In the dried-up summer of ’78, I sat in a chilly three-screen theater in a baking Carolina town, peering up wolfishly at Olivia Newton-John’s modest backside contoured in skin-tight, shiny-black leather.
My companion, also then age 12, resoundingly agreed that the petite, doe-eyed Aussie pop singer was, like, the ultimate, y’know, I’d bang her, well, yeah, y’know, I would, too.
Though in truth, Newton-John’s polished posterior was merely a dab more Grease on the cake for my childhood buddy, who would, in later years, lose most of his hair and open a carpet business.
Because my former pal loved it all — the movie musical’s whole faux-’50s milieu: Happy, rock ‘n’ rollin’ Rydell High, with its weary principal and ditzy staff. The bad-ass T-Birds, and those spunky, French-inhaling Pink Ladies. The conflicted, I’m-not-a-lover-I’m-a-fighter-no-I’m-a-lover Danny Zuko. The climactic race at Thunder Road. And, oh, all those double entendres — that is, the penis jokes (that is, those few of them that my adolescent acquaintance actually understood).
But beyond Newton-John’s emboldened behind, I myself could have mostly cared less. Mostly.
“Grease” may have been the word, as the movie’s theme song has it, but I was never all that compelled to speaks the language.
Which put me distinctly in the minority: Since the film version came out back in that bygone summer, it’s pulled down in excess of $400 million — and done a lube job on popular taste.
What’s that word again?
Soundtrack songs clogged the airwaves in late 1978: the Frankie Valli title cut, along with Newton-John’s “Hopelessly Devoted to You” and her duets with John Travolta (“You’re the One That I Want,” “Summer Nights”).

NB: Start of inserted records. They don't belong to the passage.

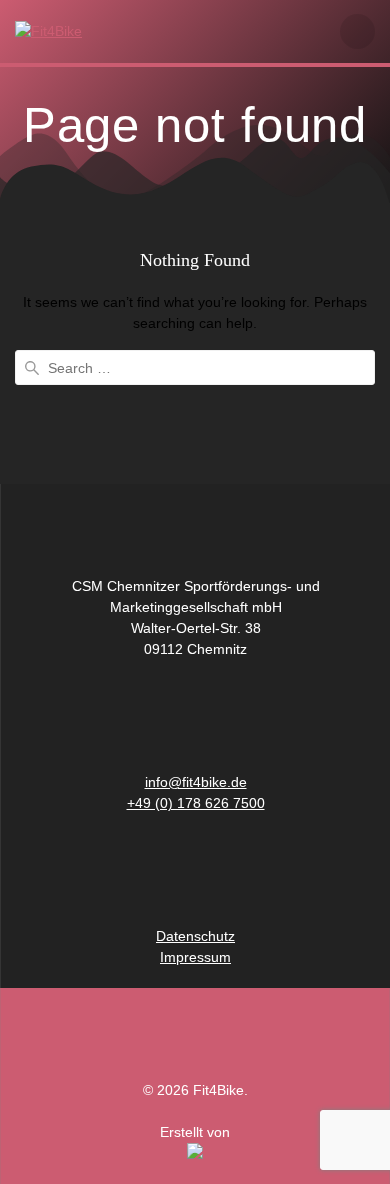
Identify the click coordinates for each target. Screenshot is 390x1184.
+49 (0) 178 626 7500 (196, 803)
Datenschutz (195, 936)
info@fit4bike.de (196, 782)
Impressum (195, 957)
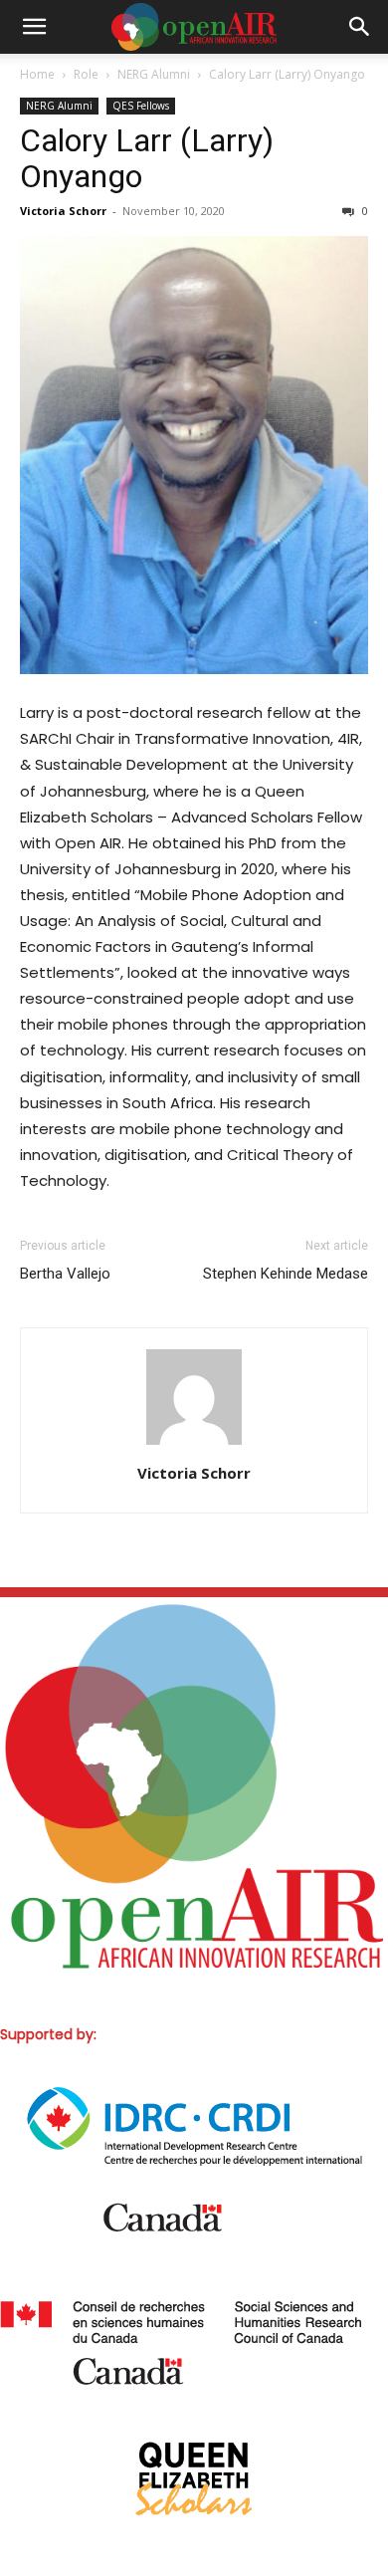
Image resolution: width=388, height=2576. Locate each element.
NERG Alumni (153, 74)
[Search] (360, 27)
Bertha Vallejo (65, 1274)
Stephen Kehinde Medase (285, 1274)
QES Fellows (140, 106)
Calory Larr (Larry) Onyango (147, 158)
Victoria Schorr (63, 210)
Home (37, 74)
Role (86, 74)
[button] (34, 27)
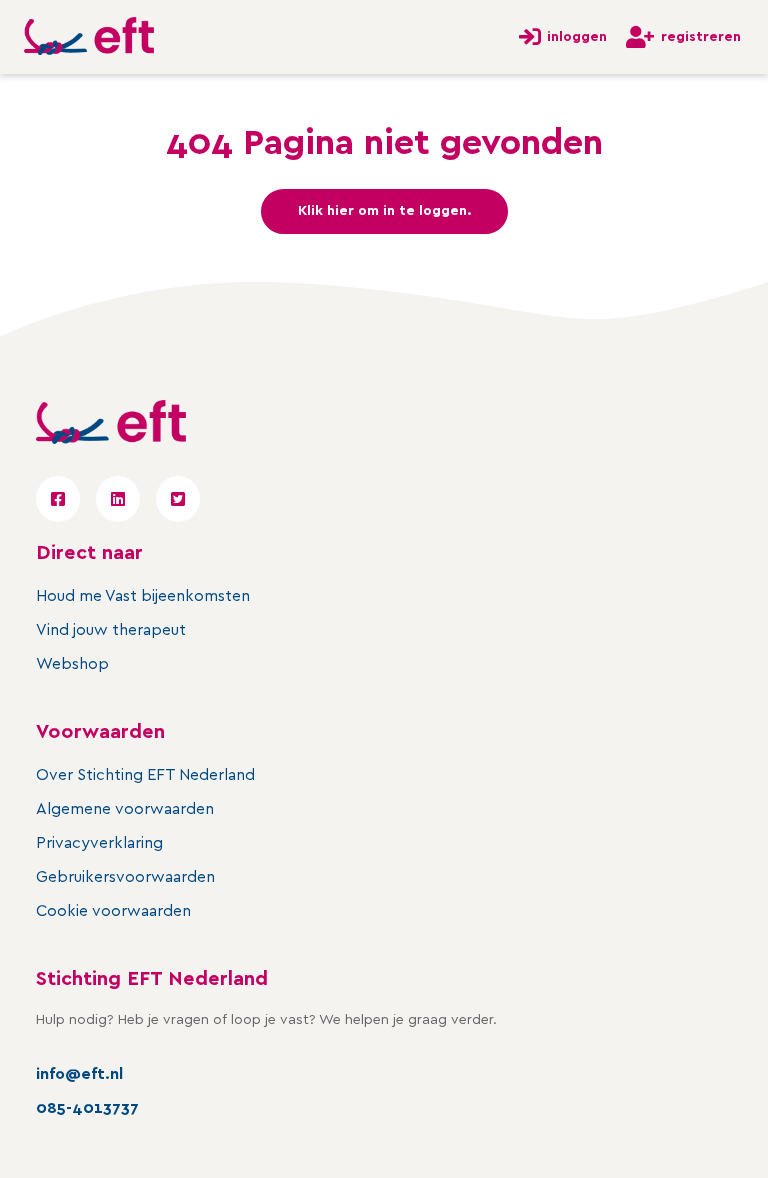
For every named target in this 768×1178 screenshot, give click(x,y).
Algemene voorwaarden (125, 809)
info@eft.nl (79, 1074)
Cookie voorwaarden (113, 911)
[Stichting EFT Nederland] (89, 37)
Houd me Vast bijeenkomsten (143, 596)
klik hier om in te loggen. (384, 211)
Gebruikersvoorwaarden (125, 877)
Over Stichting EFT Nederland (145, 775)
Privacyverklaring (99, 843)
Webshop (72, 664)
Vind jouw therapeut (111, 630)
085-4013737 (87, 1108)
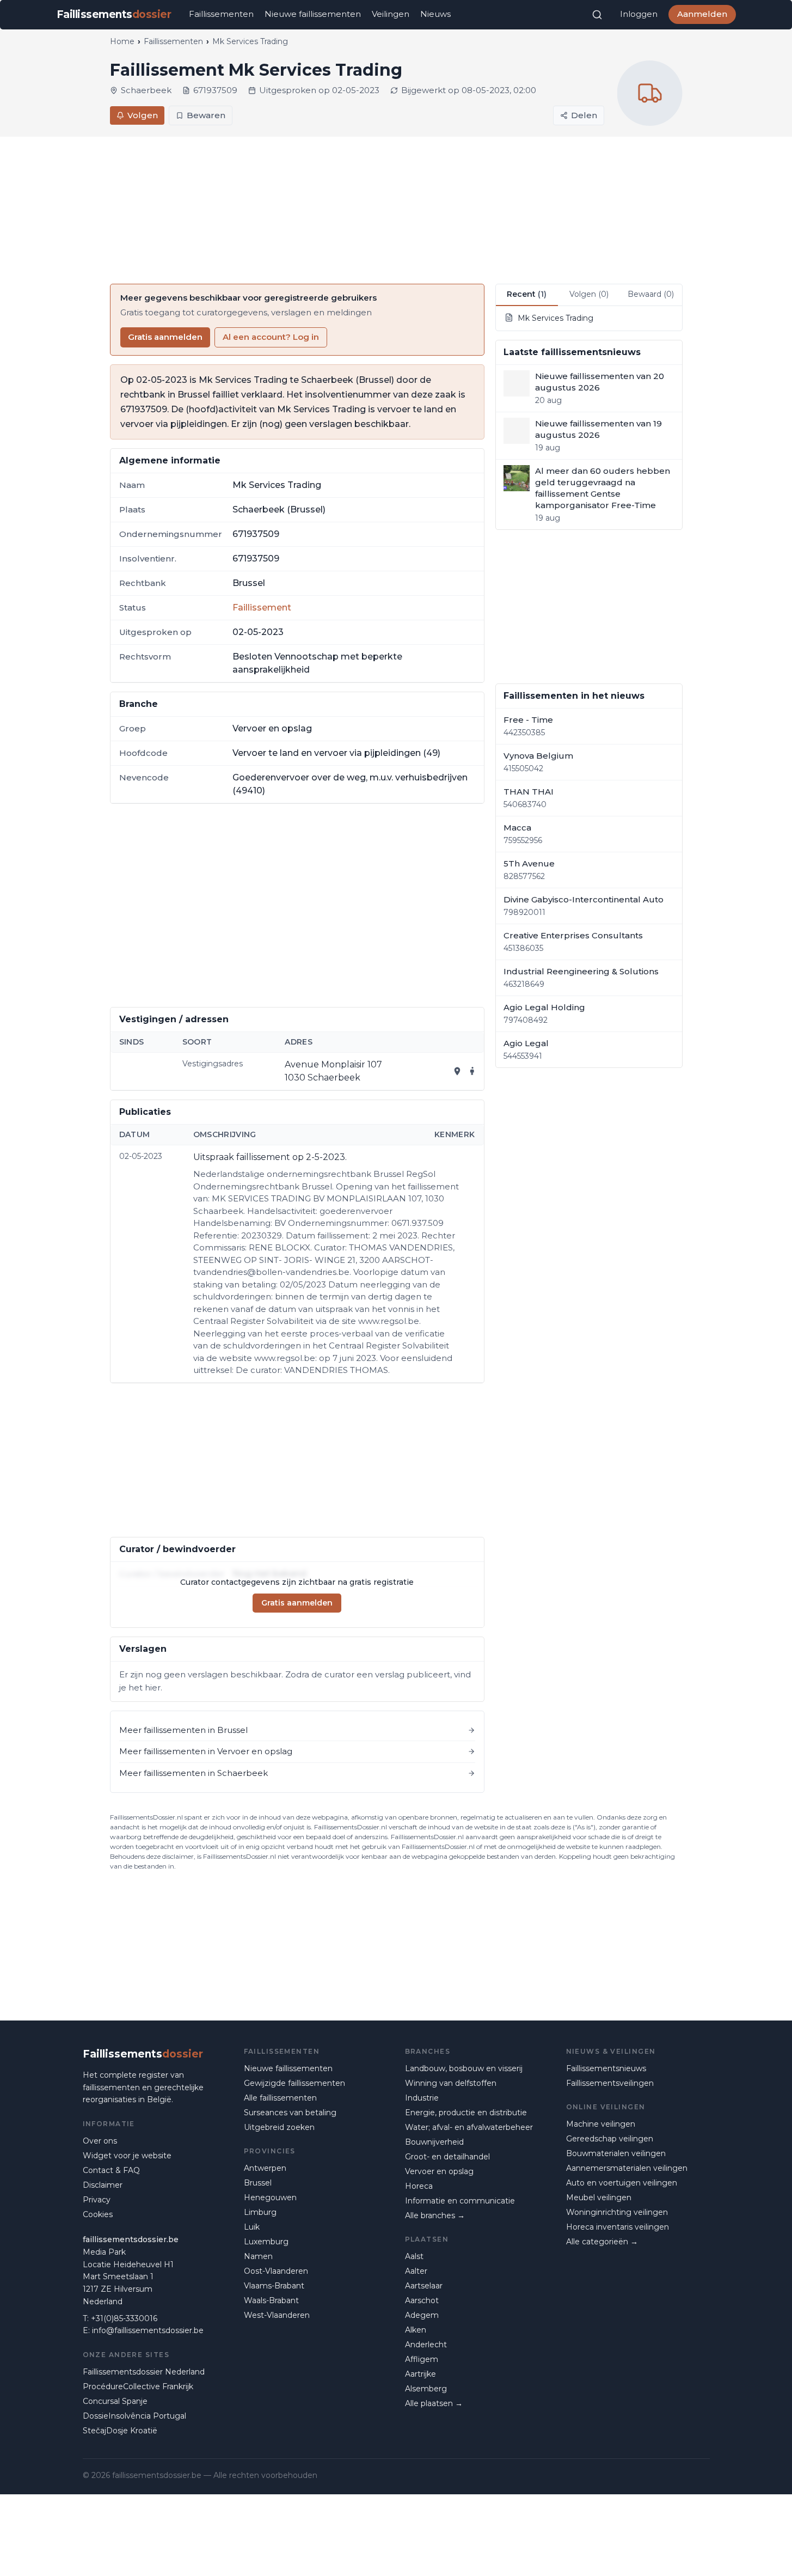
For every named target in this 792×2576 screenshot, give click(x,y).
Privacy (96, 2200)
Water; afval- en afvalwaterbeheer (469, 2127)
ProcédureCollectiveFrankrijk (138, 2386)
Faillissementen (221, 14)
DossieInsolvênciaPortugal (134, 2416)
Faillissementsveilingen (610, 2083)
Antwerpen (265, 2168)
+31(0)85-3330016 (124, 2318)
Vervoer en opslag (439, 2171)
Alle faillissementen (280, 2098)
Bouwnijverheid (434, 2142)
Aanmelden (702, 14)
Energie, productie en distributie (466, 2112)
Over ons (100, 2141)
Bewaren (206, 115)
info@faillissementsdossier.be (148, 2330)
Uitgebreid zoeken (279, 2127)
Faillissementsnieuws (606, 2068)
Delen (584, 115)
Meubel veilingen (598, 2197)
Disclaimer (102, 2185)
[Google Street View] (472, 1071)
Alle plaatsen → (434, 2403)
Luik (252, 2227)
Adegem (422, 2315)
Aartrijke (420, 2374)
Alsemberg (426, 2389)
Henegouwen (270, 2197)
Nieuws (435, 14)
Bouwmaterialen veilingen (616, 2153)
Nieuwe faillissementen (313, 14)
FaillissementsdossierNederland (144, 2372)
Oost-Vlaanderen (276, 2271)
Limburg (260, 2212)
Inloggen (639, 14)
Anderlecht (426, 2344)
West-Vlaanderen (277, 2315)
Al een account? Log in (271, 337)
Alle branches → (435, 2215)
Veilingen (390, 14)
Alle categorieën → (602, 2242)
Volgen (142, 115)
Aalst (414, 2256)
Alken (415, 2330)
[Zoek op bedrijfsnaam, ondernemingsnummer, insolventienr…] (597, 15)
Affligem (421, 2359)
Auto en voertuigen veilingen (621, 2183)
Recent (527, 294)
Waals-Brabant (271, 2300)
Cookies (98, 2214)
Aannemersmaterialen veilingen (626, 2168)
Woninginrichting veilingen (617, 2212)
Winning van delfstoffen (450, 2083)
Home (122, 41)
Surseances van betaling (290, 2112)
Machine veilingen (600, 2124)
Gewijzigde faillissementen (294, 2083)
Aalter (416, 2271)
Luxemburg (266, 2242)
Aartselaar (424, 2286)
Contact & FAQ (111, 2170)
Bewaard (651, 294)
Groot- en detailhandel (447, 2157)
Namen (258, 2256)
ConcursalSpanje (115, 2401)
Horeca (419, 2186)
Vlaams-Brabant (274, 2286)
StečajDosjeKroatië (120, 2430)
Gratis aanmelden (165, 337)
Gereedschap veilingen (609, 2139)
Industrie (422, 2098)
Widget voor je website (127, 2155)
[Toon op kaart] (457, 1071)
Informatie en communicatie (460, 2201)
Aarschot (422, 2300)
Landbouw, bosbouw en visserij (464, 2068)
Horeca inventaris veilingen (617, 2227)
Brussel (258, 2183)
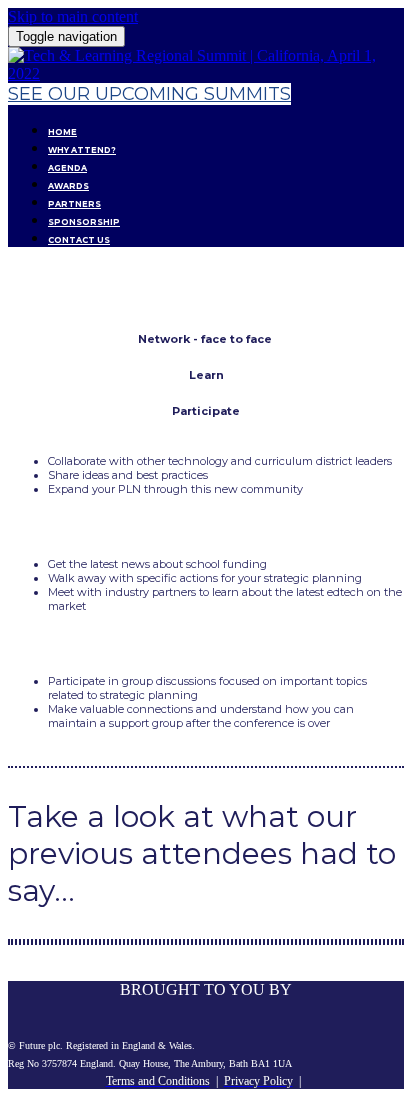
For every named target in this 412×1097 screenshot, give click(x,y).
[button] (149, 94)
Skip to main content (73, 16)
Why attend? (82, 150)
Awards (68, 186)
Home (62, 132)
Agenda (67, 168)
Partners (74, 204)
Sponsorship (84, 222)
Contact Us (79, 240)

As for Travolta, a veteran of the Broadway production that inspired the hit movie: He was suddenly a matinee idol (the popular press dubbed his dimpled, duck-tailed Danny as “dreamy”).
And Newton-John as the prim Sandy Olsen: My college buddy Larry “Bug” Wooten, a Hank Jr. fan who collects Japanimation paraphernalia, maintains a crush on the pint-sized pop thrush to this day.
The film Grease came out on DVD not quite a year-and-a-half ago (should you need to, you can now still-frame Newton-John’s can-can like you never could-could before). Meanwhile, the current revival of the original musical is booked through July in venues nationwide, stopping next week in Asheville.
Because America can’t get enough of its own overblown myths, especially when those iconic tales buff out our culture’s defining rough edges, and everyone involved just struts and sings and hugs and gets the girl or guy in the end.
And in that, we’re hardly alone: In a recent poll by British TV’s popular Channel 4, Grease topped the list of the UK’s favorite musicals of all time. The Irish Examiner reported that the ’50s send-up “pipped” even The Sound of Music and The Wizard of Oz.
Fans of the film face some surprises upon first seeing the stage version. Some songs are different (“Grease” has never actually been the word on Broadway, for instance, while the butts-aft stage favorite “Mooning” was never bared in the movie).
The story line, too, is slightly changed. While the film is disproportionately skewed toward leather-jacketed Danny Zuko’s love for preppy Sandy Olsen, and Sandy’s tough-‘n’-sexy turn to win her bad-boy man, the touring musical is more democratic in its focus.
“In the stage production, you get to know the individual greasers [better],” Jacqueline Colmer, who plays Rizzo, noted by phone from a Texas tour stop. “It’s really more of an ensemble piece.”
More time is given, for instance, to Rizzo’s pregnancy scare with Kenickie, Danny’s best T-Bird buddy. And the film’s Sandy Olsen becomes, on stage, Sandy Dumbrowski, arriving at Rydell High not from Australia, but from a cloistered Catholic school.
Danny’s conversion from greaser to track star to try to win Sandy’s love is also given greater play on stage, a veritable feminist coup.
“I think there’s a compromise in our show,” Colmer muses. “I don’t think it’s necessarily just the woman changing for the man.”
Rizzo is the word
Ah, Rizzo. I blame her for so very much.
Because she’s just so distinct from the rest of the Brylcreemed-and-bouffanted bunch. As portrayed in the film by Stockard Channing, Betty Rizzo is that archetypal bad girl hiding a tender, troubled heart. Her bruised maturity and filthy mouth had me chasing her, so to speak, for years.
She’s truly a hoot to play, confirms Colmer.
“Rizzo does what she needs to do, and she’s not afraid to ask, and she pretty much gets what she wants,” explains the Boston Conservatory of Music-trained singer. “She’s my kind of girl.
“People just love her.”
Which leads me, unfortunately, to reveal my own persistent affections.
Colmer is unfazed. After having played Rizzo some 400 times in the past two years, she must be used to such midlife-man true confessions.
I guess I should be grateful. The real Rizzo would have blasted me with sarcasm, then hung up.